On Nov. 20, when pressed for an explanation on why Miyamoto did not receive the documents, government officials at the Lower House Cabinet Committee said the roster of participants for the April 13 event was shredded on May 9.

Miyamoto said it could not be a pure coincidence that the guest list was shredded on the same day he submitted the request.

“Wasn’t the document destroyed so officials could say in the Diet that they did not know the details?” Miyamoto asked in the committee on Nov. 20.

Yukihiro Otsuka, director-general of the minister’s secretariat at the Cabinet Office, denied a cover-up and instead cited demand for the use of certain office equipment.

“There was a considerable volume of documents to dispose of, so we decided before the series of national holidays to use a larger shredder rather than the usual one in our office,” Otsuka said. “But other departments also wanted to use that same large shredder, so after coordinating the schedule, our turn came after the end of the holidays.”

The Golden Week of national holidays ran from April 29 until May 6.

Otsuka stressed that there was no connection between the shredding and Miyamoto’s request, adding that digital data was similarly deleted around the same time the papers were destroyed.

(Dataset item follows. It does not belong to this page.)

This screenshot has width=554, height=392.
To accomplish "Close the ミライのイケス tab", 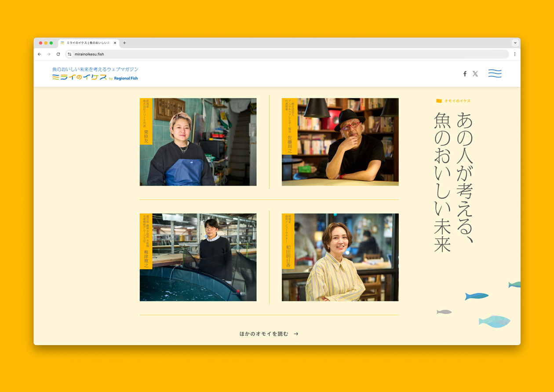I will pos(115,43).
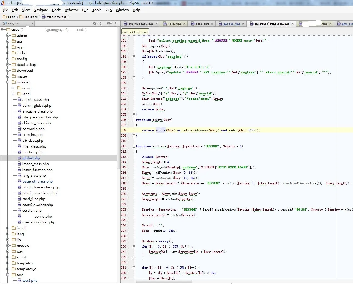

Chief Cabinet Secretary Yoshihide Suga was also asked about the document disposal at the same committee session.

He only said that he received a report after the fact that the document had been shredded.

The original purpose of the annual cherry blossom viewing events was to honor individuals for outstanding achievements in their fields. But opposition parties say Abe has used the publicly funded parties to reward supporters of the Liberal Democratic Party and bolster the campaigns of party lawmakers seeking re-election.

“The document was disposed of to hide evidence that participants to the cherry blossom viewing event kept increasing and that public funds were used,” Miyamoto said. “This represents a crisis of democracy and can never be allowed.”

Other opposition parties plan to further question the government about the destruction of documents.

Opposition lawmakers say the shredding of the party-related document is reminiscent of the Abe administration’s handling of information related to the dubious sale of state-owned land to Moritomo Gakuen, an educational institution that once had close ties with Abe’s wife, Akie.

When the scandal arose in 2017 over the low price paid for the land in Osaka Prefecture, Abe said he would resign as prime minister and a Diet member if either he or his wife were found to be involved in any wrongdoing over the sale.

A report compiled by the Finance Ministry concluded that the disposing and rewriting of documents related to Moritomo Gakuen began after Abe made that pledge in February 2017.

Nobuhisa Sagawa, then director-general of the Finance Ministry’s Financial Bureau, said in 2017 in the Diet that no documents about the sale remained. But it later turned out that some papers still existed.

The Financial Bureau oversees the sale of state assets.